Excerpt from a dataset
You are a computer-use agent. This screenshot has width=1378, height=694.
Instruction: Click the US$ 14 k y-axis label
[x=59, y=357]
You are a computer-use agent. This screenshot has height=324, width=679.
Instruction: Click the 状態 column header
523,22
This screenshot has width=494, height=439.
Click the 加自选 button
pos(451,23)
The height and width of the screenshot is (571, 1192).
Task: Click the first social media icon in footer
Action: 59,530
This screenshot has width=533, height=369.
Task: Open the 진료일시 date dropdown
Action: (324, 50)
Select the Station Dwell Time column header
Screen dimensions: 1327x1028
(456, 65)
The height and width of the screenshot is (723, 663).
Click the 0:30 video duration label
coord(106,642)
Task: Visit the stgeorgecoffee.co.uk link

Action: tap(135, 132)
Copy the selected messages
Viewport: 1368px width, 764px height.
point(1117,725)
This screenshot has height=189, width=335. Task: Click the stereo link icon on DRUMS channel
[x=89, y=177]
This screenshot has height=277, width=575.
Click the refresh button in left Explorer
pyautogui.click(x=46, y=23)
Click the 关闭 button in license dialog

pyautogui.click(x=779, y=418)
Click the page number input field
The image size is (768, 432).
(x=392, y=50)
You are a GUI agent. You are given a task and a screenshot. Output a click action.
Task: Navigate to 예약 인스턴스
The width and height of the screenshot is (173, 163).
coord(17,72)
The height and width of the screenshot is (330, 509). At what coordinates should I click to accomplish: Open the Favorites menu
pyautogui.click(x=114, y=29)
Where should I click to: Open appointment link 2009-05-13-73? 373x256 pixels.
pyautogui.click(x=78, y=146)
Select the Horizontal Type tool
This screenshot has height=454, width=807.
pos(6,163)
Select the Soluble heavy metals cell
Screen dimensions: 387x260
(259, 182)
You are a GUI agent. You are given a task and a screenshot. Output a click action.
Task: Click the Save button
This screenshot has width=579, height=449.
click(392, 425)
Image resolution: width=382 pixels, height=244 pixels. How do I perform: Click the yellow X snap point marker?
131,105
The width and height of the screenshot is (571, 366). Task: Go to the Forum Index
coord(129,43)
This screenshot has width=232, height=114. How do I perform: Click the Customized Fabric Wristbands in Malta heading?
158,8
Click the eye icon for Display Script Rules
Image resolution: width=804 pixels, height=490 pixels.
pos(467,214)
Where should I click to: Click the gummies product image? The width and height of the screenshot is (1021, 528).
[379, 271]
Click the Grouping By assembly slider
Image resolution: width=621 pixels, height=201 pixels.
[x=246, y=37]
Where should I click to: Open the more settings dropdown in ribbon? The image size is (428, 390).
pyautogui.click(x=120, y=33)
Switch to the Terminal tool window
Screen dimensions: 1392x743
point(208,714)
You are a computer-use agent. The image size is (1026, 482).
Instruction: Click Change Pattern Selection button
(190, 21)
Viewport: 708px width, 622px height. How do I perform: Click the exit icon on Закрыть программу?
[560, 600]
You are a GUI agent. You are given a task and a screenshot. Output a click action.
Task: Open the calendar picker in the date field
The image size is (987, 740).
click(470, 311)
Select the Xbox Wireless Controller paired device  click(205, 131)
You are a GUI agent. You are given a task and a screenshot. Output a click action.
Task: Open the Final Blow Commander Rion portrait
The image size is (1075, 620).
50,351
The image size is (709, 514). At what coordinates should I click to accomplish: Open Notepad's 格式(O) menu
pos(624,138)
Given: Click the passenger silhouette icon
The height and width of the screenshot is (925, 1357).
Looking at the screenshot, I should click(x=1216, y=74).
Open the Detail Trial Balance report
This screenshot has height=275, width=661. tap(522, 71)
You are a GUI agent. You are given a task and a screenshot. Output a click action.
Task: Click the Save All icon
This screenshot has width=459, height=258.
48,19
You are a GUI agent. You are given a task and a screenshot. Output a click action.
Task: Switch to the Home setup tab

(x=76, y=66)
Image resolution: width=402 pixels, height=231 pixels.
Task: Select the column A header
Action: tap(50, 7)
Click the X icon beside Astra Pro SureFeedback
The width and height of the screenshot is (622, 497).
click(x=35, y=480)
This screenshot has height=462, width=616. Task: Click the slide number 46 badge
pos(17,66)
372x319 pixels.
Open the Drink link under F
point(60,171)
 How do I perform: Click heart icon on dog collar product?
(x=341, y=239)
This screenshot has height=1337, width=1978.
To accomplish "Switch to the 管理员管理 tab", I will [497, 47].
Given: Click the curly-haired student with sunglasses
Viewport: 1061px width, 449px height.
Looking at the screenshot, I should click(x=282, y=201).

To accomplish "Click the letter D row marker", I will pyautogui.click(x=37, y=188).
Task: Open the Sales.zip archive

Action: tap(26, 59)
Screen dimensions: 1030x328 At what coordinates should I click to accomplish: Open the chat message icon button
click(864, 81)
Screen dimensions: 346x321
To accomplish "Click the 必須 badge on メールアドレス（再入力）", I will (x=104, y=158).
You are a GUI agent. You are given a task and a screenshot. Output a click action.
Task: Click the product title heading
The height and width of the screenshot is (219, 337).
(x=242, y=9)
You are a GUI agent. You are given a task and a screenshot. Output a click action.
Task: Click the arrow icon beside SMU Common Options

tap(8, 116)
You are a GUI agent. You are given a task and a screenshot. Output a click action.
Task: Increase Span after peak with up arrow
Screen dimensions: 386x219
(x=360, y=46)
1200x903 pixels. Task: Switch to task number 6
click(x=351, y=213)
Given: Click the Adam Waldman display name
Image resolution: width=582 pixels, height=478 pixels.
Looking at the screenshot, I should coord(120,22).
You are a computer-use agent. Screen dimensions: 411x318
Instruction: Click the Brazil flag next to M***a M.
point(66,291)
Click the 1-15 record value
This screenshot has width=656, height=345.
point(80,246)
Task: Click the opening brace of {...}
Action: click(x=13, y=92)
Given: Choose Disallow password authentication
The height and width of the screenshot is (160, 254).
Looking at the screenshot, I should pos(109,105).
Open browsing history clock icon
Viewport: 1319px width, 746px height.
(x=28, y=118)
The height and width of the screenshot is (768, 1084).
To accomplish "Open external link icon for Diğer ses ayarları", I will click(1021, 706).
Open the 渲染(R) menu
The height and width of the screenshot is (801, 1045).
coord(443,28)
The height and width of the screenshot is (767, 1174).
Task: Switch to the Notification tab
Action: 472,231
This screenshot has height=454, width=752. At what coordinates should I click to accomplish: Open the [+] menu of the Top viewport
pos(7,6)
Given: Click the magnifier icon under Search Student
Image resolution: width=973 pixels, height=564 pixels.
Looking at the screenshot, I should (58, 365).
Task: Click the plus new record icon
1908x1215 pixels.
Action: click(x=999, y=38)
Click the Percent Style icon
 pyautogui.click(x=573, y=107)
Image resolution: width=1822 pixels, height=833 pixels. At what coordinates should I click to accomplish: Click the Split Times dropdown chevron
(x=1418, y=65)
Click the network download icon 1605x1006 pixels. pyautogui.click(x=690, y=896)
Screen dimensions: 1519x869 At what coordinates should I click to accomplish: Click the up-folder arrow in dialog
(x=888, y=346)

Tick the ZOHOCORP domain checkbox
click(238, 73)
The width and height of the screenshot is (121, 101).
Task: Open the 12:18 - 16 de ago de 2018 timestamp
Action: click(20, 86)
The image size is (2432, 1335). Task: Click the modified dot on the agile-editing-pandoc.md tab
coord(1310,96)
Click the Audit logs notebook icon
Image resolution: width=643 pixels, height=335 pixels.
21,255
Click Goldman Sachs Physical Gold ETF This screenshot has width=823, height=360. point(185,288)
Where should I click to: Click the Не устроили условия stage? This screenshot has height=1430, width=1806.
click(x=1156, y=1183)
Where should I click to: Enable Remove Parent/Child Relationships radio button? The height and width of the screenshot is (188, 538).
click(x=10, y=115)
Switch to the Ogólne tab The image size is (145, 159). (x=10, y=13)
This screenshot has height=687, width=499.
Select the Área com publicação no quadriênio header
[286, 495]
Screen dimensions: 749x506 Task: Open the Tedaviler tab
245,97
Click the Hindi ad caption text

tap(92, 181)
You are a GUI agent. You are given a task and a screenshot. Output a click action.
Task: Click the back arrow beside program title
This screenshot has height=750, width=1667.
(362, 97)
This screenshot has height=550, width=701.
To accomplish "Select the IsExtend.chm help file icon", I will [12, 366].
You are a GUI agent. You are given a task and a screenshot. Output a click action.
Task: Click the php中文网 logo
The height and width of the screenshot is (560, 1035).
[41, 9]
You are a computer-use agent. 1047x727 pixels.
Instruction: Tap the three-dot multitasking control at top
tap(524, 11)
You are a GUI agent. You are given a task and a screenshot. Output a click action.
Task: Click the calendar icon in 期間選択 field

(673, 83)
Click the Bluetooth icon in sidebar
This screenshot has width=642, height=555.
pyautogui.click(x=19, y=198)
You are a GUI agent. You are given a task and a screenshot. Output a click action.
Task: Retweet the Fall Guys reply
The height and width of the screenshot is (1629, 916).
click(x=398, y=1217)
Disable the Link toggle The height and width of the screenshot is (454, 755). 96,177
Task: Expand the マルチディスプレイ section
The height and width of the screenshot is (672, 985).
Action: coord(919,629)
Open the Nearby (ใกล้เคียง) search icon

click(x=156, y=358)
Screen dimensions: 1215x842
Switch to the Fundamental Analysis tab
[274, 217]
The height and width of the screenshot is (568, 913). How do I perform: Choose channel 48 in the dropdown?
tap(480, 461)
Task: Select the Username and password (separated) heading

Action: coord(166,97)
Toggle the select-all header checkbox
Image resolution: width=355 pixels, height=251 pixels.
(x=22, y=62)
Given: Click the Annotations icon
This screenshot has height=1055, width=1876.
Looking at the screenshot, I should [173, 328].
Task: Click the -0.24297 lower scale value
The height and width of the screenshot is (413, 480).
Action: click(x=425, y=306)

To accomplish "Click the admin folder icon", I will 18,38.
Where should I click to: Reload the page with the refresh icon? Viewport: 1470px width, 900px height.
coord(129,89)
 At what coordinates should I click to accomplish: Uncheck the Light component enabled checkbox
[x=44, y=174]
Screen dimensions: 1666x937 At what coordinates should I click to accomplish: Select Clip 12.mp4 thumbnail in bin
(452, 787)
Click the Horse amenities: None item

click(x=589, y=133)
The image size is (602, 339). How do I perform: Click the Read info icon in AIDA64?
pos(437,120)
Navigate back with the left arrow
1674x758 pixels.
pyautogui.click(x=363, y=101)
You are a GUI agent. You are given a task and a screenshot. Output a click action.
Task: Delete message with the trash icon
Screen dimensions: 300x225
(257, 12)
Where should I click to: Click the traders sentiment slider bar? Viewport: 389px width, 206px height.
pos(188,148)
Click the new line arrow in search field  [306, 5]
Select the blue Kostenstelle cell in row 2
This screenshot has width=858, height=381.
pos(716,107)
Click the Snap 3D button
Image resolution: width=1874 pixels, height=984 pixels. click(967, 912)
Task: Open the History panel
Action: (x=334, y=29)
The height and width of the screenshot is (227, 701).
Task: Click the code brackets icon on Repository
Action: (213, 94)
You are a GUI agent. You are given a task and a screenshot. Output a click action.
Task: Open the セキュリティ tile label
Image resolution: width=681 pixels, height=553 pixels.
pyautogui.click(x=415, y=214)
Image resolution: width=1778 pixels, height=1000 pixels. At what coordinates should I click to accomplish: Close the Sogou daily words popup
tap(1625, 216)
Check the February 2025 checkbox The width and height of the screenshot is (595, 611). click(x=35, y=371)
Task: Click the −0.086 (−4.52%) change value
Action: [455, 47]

_WORK TO DO_
Swap "Favorites" for "Bookmarks" in the entries starting at the line containing "This screenshot has height=189, width=335." and ending at the line containing "click(392, 425)", and give those lines back with nothing else changed.

_ANSWER TO THIS TASK_
This screenshot has height=189, width=335. Task: Click the stereo link icon on DRUMS channel
[x=89, y=177]
This screenshot has height=277, width=575.
Click the refresh button in left Explorer
pyautogui.click(x=46, y=23)
Click the 关闭 button in license dialog

pyautogui.click(x=779, y=418)
Click the page number input field
The image size is (768, 432).
(x=392, y=50)
You are a GUI agent. You are given a task and a screenshot. Output a click action.
Task: Navigate to 예약 인스턴스
The width and height of the screenshot is (173, 163).
coord(17,72)
The height and width of the screenshot is (330, 509). At what coordinates should I click to accomplish: Open the Bookmarks menu
pyautogui.click(x=114, y=29)
Where should I click to: Open appointment link 2009-05-13-73? 373x256 pixels.
pyautogui.click(x=78, y=146)
Select the Horizontal Type tool
This screenshot has height=454, width=807.
pos(6,163)
Select the Soluble heavy metals cell
Screen dimensions: 387x260
(259, 182)
You are a GUI agent. You are given a task and a screenshot. Output a click action.
Task: Click the Save button
This screenshot has width=579, height=449.
click(392, 425)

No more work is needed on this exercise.